There are other reasons, but this is a start.

------
jacoblyles
I pride myself on being able to move between many different worlds, being able
to communicate and befriend different kinds of people. I don't speak the same
way to my peers and to 50-year olds. There's nothing wrong with that. It's
challenging, but it's good for the mind. Moving successfully in different
cultural circles gives you better perspective on the cultural forces which
unconsciously shape you and your peers.

"Just be yourself" is one of those overly facile pieces of common advice that
is more harmful than helpful.

------
crcsmnky
(I feel like the author doesn't say enough to distinguish the personality
differences between the example lives and the new "single" life.)

I'm all for reducing complexity in one's life but not at the cost of
surrounding myself with people that challenge my own understanding and
beliefs. They're not there to convince me to change my mind, instead they help
me solidify my position better. Having different parts of one's personality is
important to not become a narrow-minded or uninformed individual. Your own
personality facets shouldn't be so divergent that you change so much in
different social situations and never move beyond superficial communication.
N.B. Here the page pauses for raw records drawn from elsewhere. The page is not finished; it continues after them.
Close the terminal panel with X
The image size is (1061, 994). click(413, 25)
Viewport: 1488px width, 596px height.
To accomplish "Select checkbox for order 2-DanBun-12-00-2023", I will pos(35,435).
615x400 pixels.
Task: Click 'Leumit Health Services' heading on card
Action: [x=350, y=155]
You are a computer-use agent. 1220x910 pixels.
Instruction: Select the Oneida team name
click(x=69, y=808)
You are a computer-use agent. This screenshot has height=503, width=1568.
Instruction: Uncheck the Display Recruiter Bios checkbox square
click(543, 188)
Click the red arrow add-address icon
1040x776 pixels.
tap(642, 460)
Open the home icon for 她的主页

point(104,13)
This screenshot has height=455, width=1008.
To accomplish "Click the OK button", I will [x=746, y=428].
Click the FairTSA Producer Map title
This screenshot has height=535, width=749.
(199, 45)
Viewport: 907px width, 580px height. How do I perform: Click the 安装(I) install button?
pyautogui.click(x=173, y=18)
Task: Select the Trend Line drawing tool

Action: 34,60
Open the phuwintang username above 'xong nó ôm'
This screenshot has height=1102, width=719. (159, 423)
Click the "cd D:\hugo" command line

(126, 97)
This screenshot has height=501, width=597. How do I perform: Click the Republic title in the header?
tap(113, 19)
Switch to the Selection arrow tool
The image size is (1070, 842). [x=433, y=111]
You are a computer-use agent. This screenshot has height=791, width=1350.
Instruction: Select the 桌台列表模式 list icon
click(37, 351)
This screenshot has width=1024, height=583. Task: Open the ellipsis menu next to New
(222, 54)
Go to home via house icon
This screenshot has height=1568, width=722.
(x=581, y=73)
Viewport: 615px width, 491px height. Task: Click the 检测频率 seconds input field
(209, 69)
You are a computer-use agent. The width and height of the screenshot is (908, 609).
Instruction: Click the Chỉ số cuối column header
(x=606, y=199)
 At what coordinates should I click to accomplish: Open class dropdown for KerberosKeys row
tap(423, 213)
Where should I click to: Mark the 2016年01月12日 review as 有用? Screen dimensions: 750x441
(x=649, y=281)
If I only ever focused on one facet of my personality I wouldn't learn
anything. That seems counter to the approach an entrepreneur/founder would
need to be successful.

------
karolisd
Do we really have many lives or do our lives have many facets?

I think there are some people who actually have multiple lives, but most of us
just have many sides because we have to deal with people in different ways,
but it's nowhere close to being whole other person with a different life.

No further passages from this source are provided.